From here, Milton returns to the ineffectuality of hypothetical licensing laws. He stresses again that ideas can spread without books: after all, Christianity spread even before the Bible was written. Also, again, every licensor would have to be an extraordinary person. He points out that these wise men would certainly be bored to tears by having to read so many bad books, just to decide what’s worth reading. He points out that this is already having an effect, as the current licensors are reluctant to read the many books submitted to them, making it extremely difficult to obtain a license. Eventually, given how unsatisfying the work is, the only men willing to work as licensors will either be ignorant and power-hungry, or motivated purely by money. Therefore, the law is truly doomed to fail.

Analysis

Milton’s argument for the ineffectuality of censorship laws hinges on his assessment of the world as an inherently flawed place, where evil is inescapable. This might seem like a pretty pessimistic outlook, but his argument makes it something positive, optimistically seeing unique value in the relationship between sin and virtue in the contemporary world.

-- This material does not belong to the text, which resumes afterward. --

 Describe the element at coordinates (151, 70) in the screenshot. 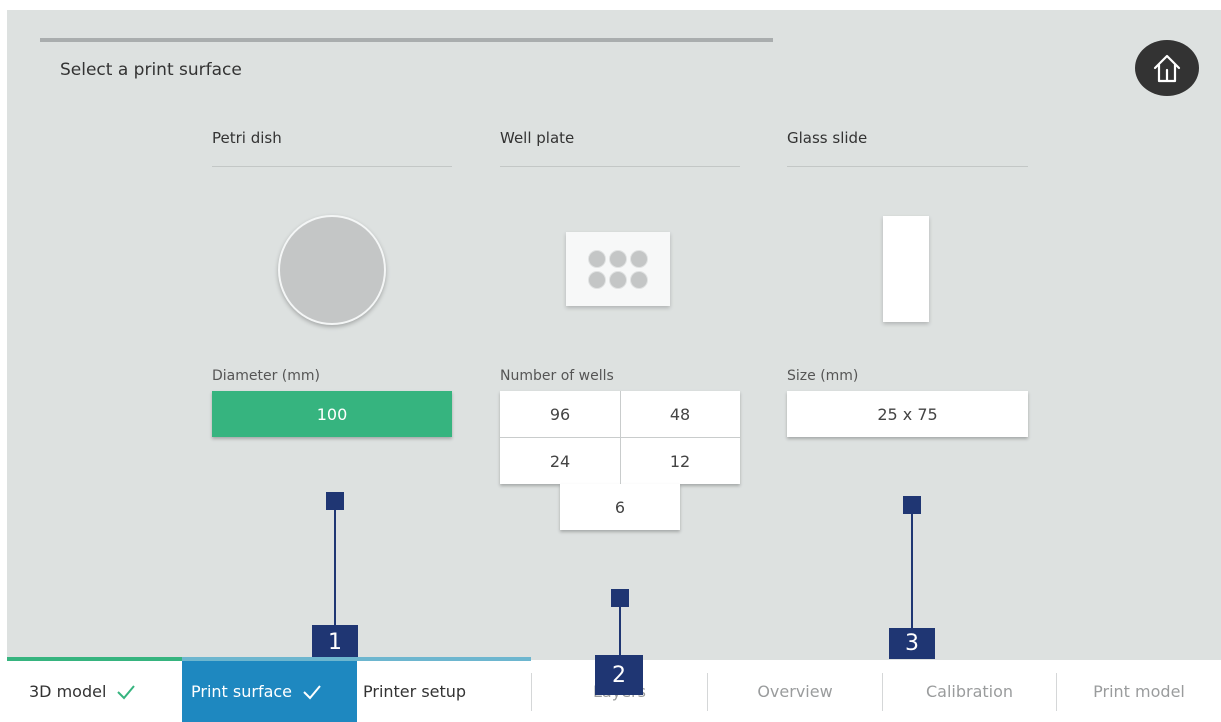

To make sense of this idea, we need to take a brief detour into Christian theology and the idea of the fall. In the Biblical story of creation, Adam and Eve are expelled from paradise after they disobey God and taste the fruit of good and evil. As punishment, God makes them mortal. In the original context, this is a pretty straightforward story meant to explain the existence of evil in a world made by a good God. However, Christian theology makes the story more complicated by introducing the idea of the “happy fall.”

In Christianity, all people are born with “original sin,” or the stain of Adam and Eve’s disobedience. Milton alludes to this idea in “Areopagitica” when he states that men are not born innocent, but rather must work to purify themselves. However, original sin isn’t the end of the story. For Christians, Christ’s death wins forgiveness of original sin, redeeming Adam and Eve’s mistake, and guaranteeing virtuous people eternal life in heaven. Hence the “happy fall”—ultimately, Adam and Eve’s “fall” from grace led to the happiness of Christ’s resurrection and salvation.

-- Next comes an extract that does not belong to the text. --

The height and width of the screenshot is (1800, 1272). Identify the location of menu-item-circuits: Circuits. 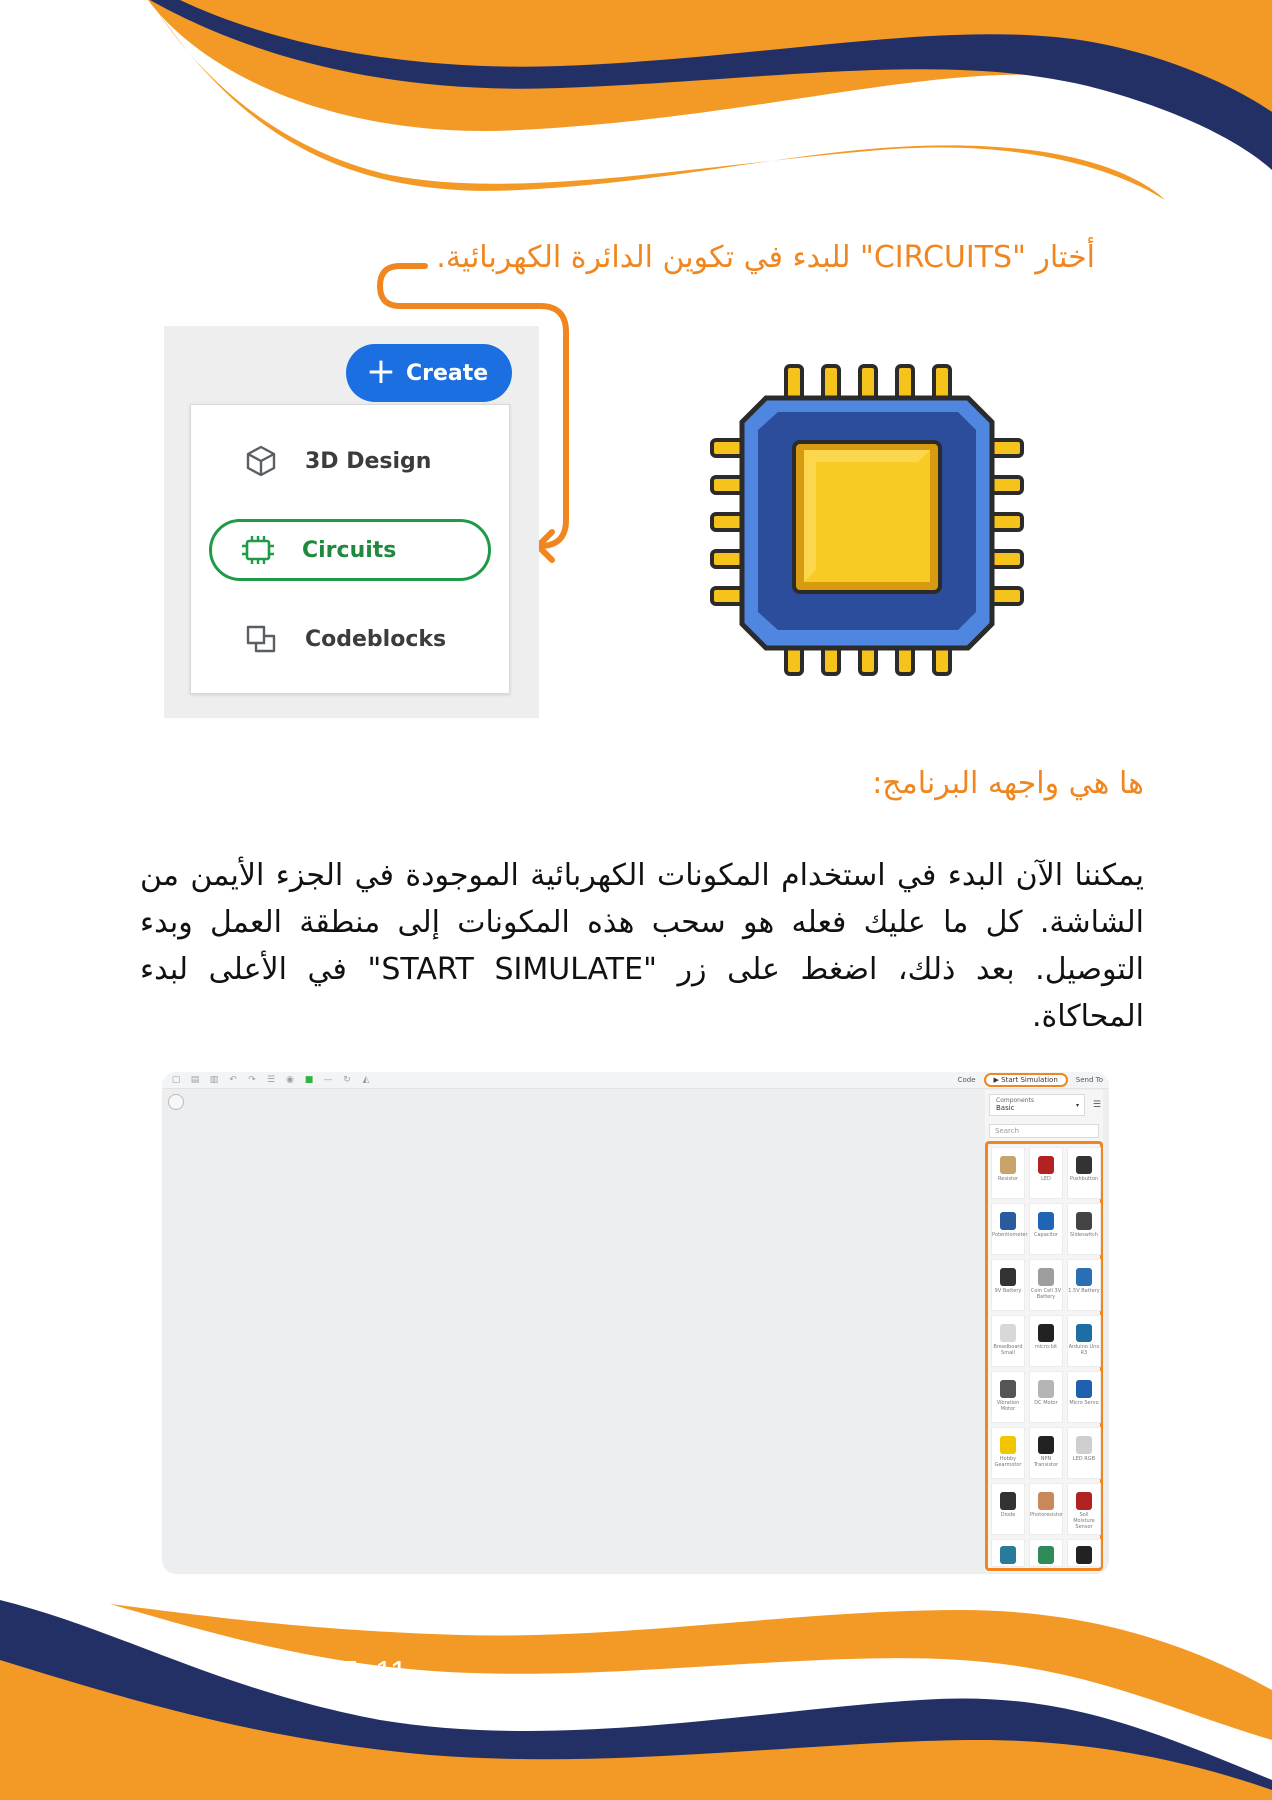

Milton’s most famous work, the epic Paradise Lost, tells the story of Adam and Eve’s fall from grace. The story is also clearly important to “Areopagitica,” especially in this second section. However, rather than focusing on life after death, here Milton is thinking about what the fall means for life in this world. In one of the most beautiful sentences in the essay, he writes, “it was from the rind of one apple tasted, that the knowledge of good and evil, as two twins cleaving together, leaped forth into the world.” By arguing that since the fall, good and evil are inextricably intertwined, Milton can defend evil books as containing some good.

He thus uses the idea of the fall to make a surprisingly optimistic point. Rather than focusing on good being polluted by evil, and hence seeing all books as corrupted, Milton argues that the entanglement of good and evil makes all reading valuable, because good might be found everywhere. He explicitly presents this reality as part of divine wisdom. He writes that when God gave Adam reason, “he gave him freedom to choose, for reason is but choosing…we ourselves esteem not of that obedience, or love, or gift, which is of force: God therefore left him free, set before him a provoking object…herein consisted his [Adam’s] merit.” Milton is casting a society with free speech as a society akin to paradise, because both give men the freedom to choose virtue. Conversely, he casts a society with strict censorship as fundamentally unnatural and counter to God’s plan.

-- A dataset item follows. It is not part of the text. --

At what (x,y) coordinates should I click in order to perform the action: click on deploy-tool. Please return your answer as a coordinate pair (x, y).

That’s a pretty radical move. For centuries, mainstream Christians had either lamented the fallen state of the world, and urged people to look towards the afterlife rather than seeking to improve their worldly situation, or believed that the right government could build a paradise on earth. Milton instead looks the world’s imperfection in the face, and asks what laws would be best given that reality. Rather than the better of two evils, he presents that state of affairs as desirable. Being able to choose virtue makes virtue meaningful. A world with evil ideas is actually a world that most closely resembles God’s plan for how society should be organized.